この20年間に数多くの若者がカナダで暮らし、働き、日本へ戻っていった。しかし、そのまま残って、今もカナダで生活している人たちがいる。今回は、そんなワーホリの先輩たちにスポットをあてて取材してみた。
取材・文 松原厚子、竹内智子、村瀬京子、大井久美子、磯辺友美
カナダワーホリ豆知識 まずは、ワーキングホリデーが始まってから20年間の変化を様々な角度から分析してみた。

バブル崩壊後もカナダドルに対する日本円は、120円から60円までの間で起伏はあるものの、一応円高傾向を保っている為替。物価的には、1986年当時は化粧品が日本の半額程度で購入できたカナダだったが、日本のバブル崩壊後、現在に至るまで日本の物価が全体的に下がったため、両国間の物価に格差は感じられなくなった。
 
カナダのワーホリの数は、ワーホリ制度が1986年に始まって以来、年々増加傾向にある。ワーホリの定員数はワーホリ制度適用国7カ国の中でオーストラリア、ニュージーランドに続き3番目に多い。2002年以降は定員の5千人前後に達し、ここ4、5年ほどは応募が3〜5月までに締め切られてしまうほど、カナダのワーホリの人気は高まりを見せている(定員数は毎年異なる。表は一応の目安)。

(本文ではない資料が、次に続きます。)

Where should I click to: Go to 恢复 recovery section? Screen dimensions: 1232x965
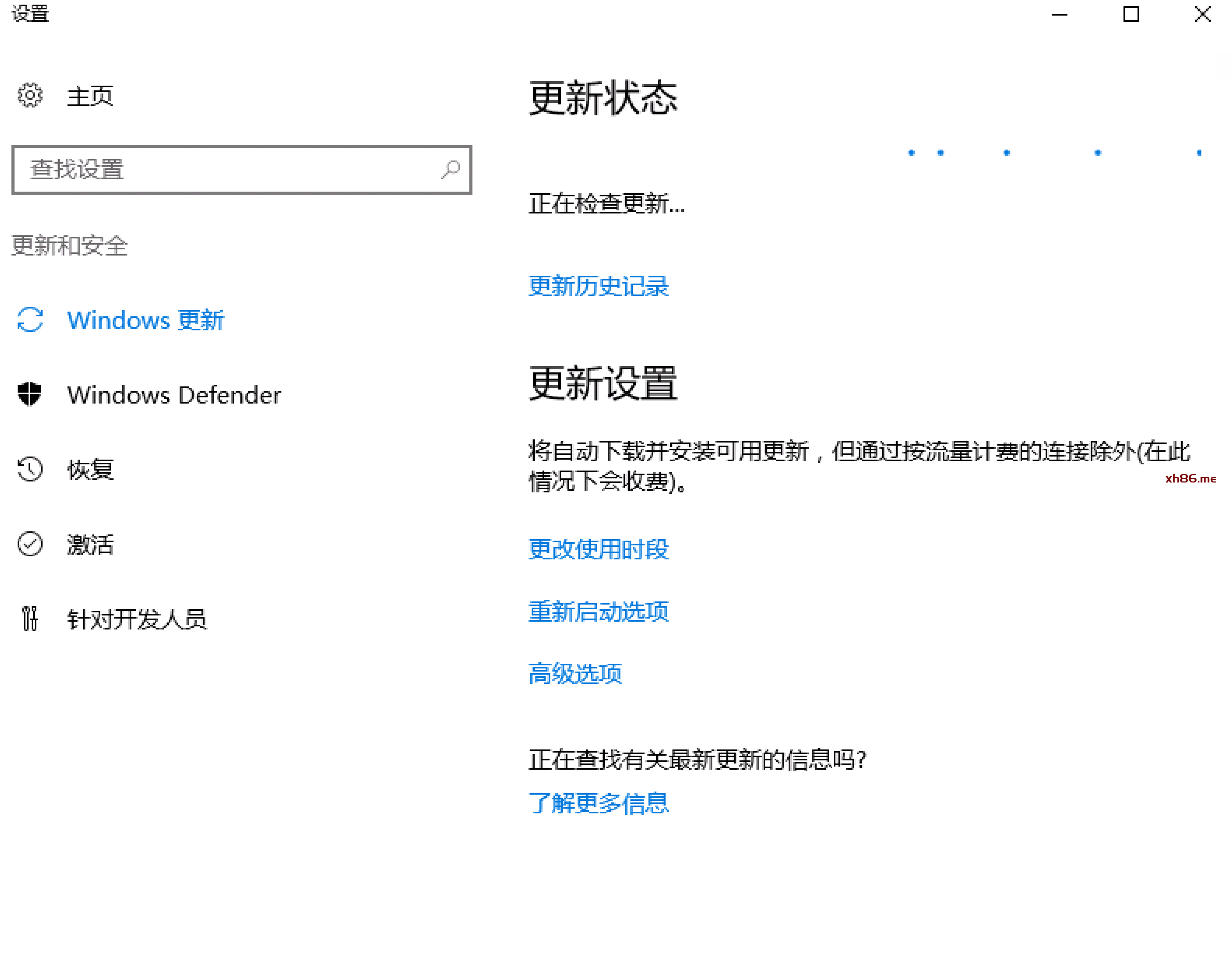(90, 470)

1980年代はバブル絶頂期の日本からカナダを訪れる観光客も急増し、観光関連業が拡大したため、日本食レストランなどの飲食店関係だけでなく、旅行関係やお土産屋などの求人も増えた。求職情報が豊富な今とは違い、当時は地元の新聞や情報誌で探すか、飛び込みで直接アプライするしかなかった。1990年代になると、観光産業より飲食店や造園業などの仕事を得る機会が多くなった。
今でこそ、カナダではインターネットによる情報収集が主流となっているが、インターネット普及前は、日本食料品店や留学センターなどの掲示板が主な情報源になっていたようだ。また、日本語フリーペーパーや地元の新聞も情報を得るのに重要なのは現在と同じ。インターネットが普及していない時代には、口コミによる情報のやりとりは貴重だったがデマも多く、情報に振り回されることも多かったという。
今のカナダのワーホリにとって主要な部屋探しの情報は、インターネットが一番手軽。いい部屋はすぐに借り手がつくので、住まいを探す人は、常に新しい情報をチェックしておく必要がある。昔のワーホリにとってインターネットの代わりは、フリーペーパーや新聞、大学の掲示板がメジャー。また、欠かせないのが友人のネットワークによる紹介などであった。 1988年当時はダウンタウンの1Bed roomが$400位だったという。
近年の移民の増加を見ると、日本人の移民の増加率はさほど上がっていないのに比べて中国系、韓国系のアジア移民率は急速に上がっている。特に1997年の香港中国返還を機に香港からバンクーバーへの移住者が急増した。一方で、日本人や韓国人のワーホリやビジター、留学生の数は近年大幅に増大しているため、近年ロブソン界隈には、韓国人と日本人相手のお店が軒を連ねるようになった。